Reproduce exactly the lines below, starting at the line that contains "This screenshot has height=843, width=1382." and ending with the last line of the records, both included; leave out any pictures.
+===+
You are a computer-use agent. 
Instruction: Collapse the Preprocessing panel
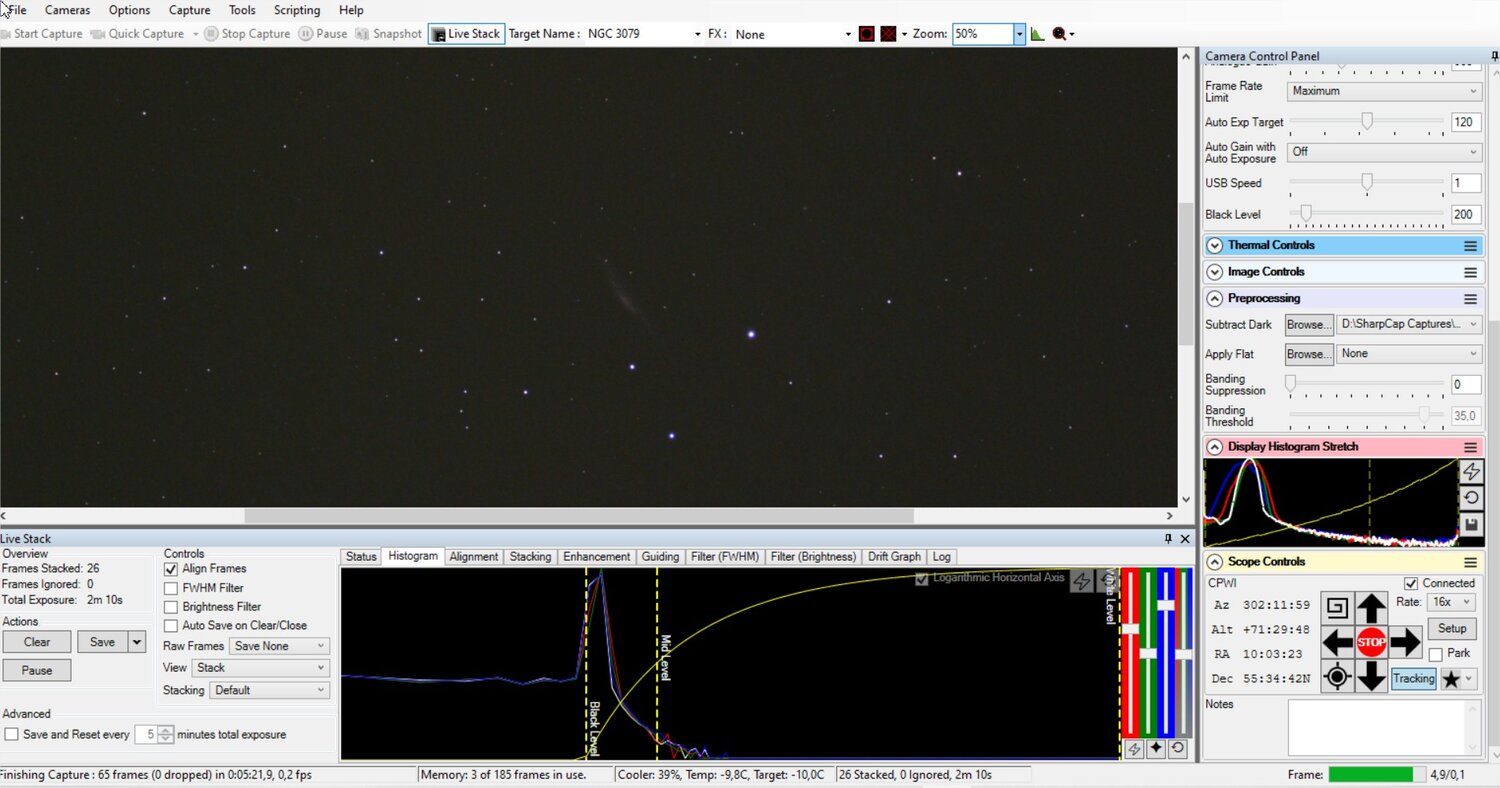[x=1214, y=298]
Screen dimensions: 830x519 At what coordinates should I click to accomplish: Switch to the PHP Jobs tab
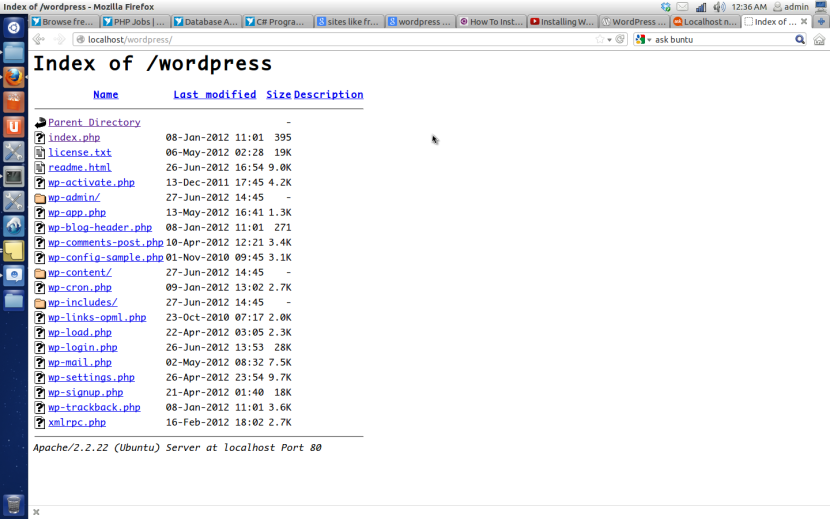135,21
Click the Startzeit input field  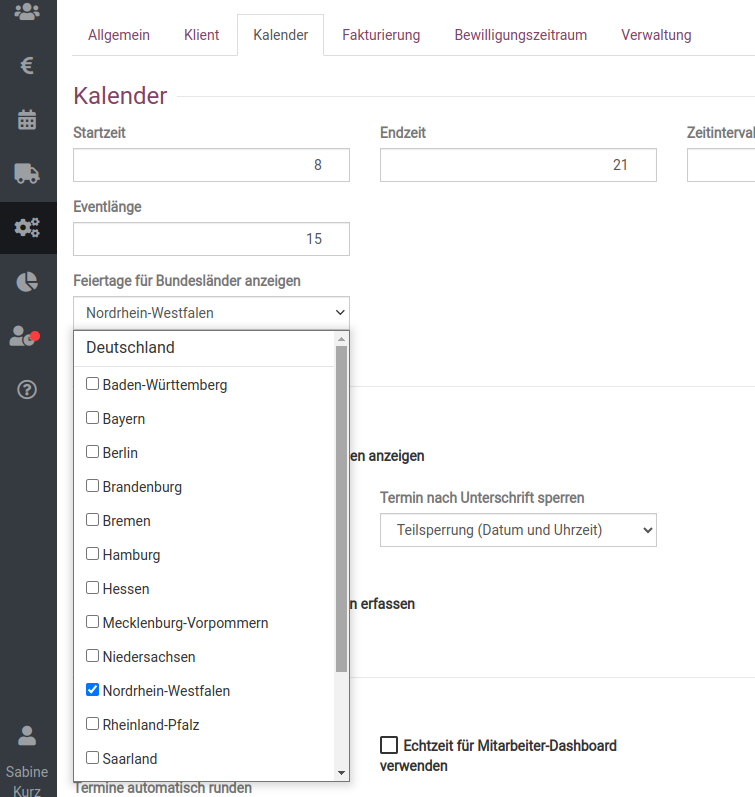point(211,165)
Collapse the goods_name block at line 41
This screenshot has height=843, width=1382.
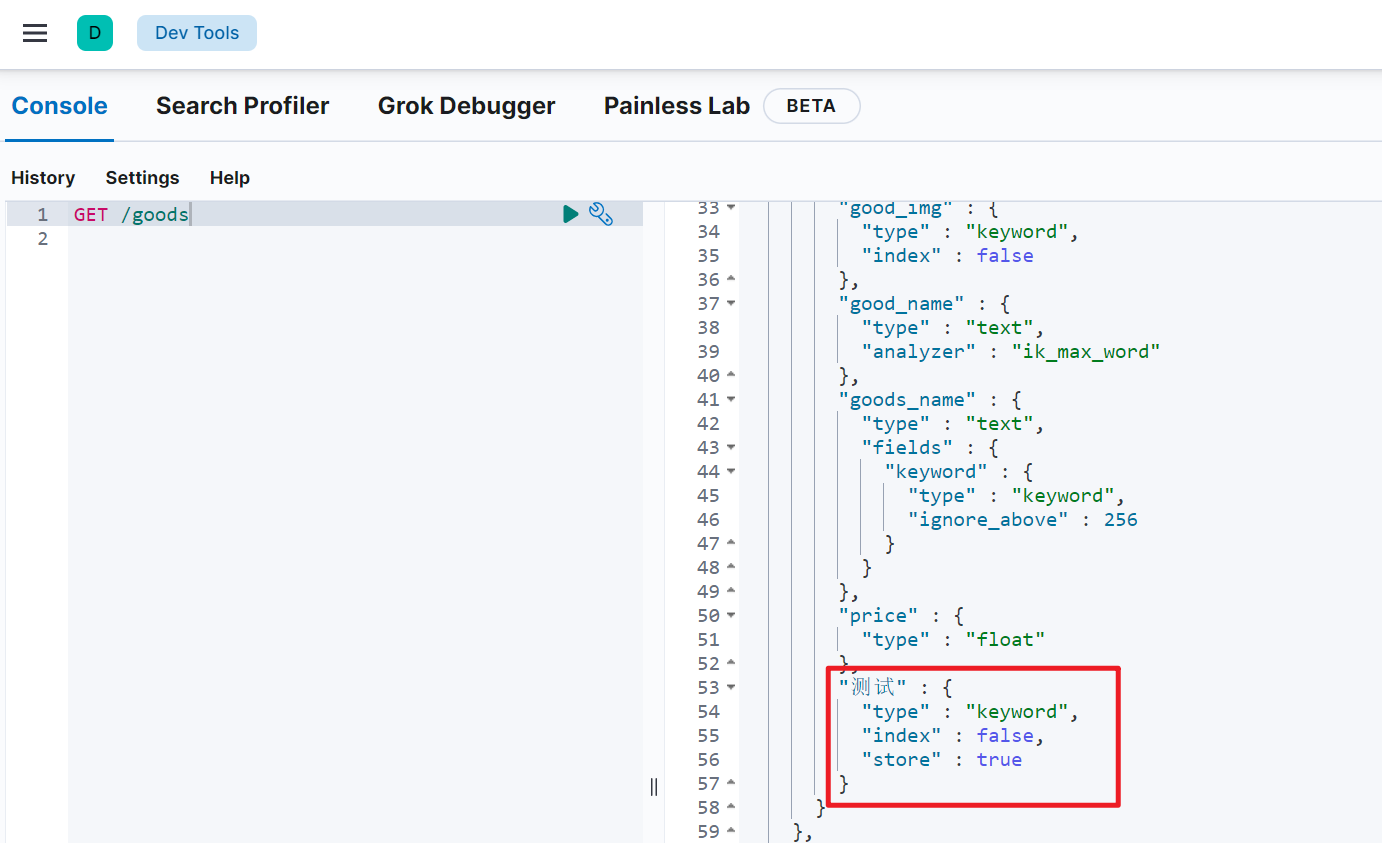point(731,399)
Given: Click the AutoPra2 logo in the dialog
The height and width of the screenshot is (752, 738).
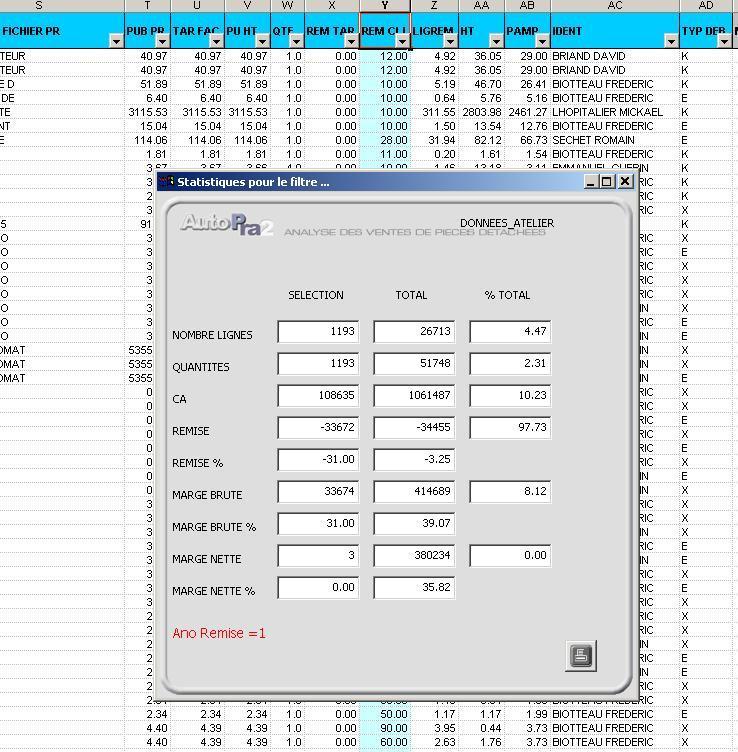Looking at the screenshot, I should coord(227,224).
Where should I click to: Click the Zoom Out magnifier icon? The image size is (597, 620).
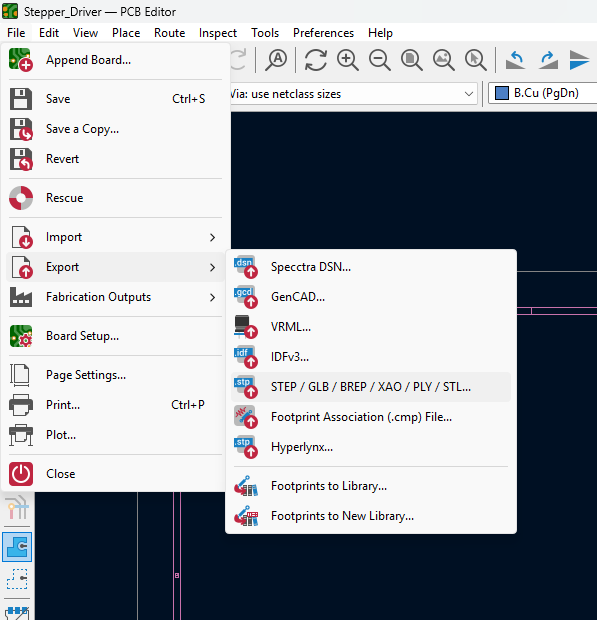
+===+
- [Output below]:
This screenshot has height=843, width=1382.
point(731,399)
Given: Click the AutoPra2 logo in the dialog
The height and width of the screenshot is (752, 738).
Looking at the screenshot, I should coord(227,224).
Where should I click to: Click the Zoom Out magnifier icon? The image size is (597, 620).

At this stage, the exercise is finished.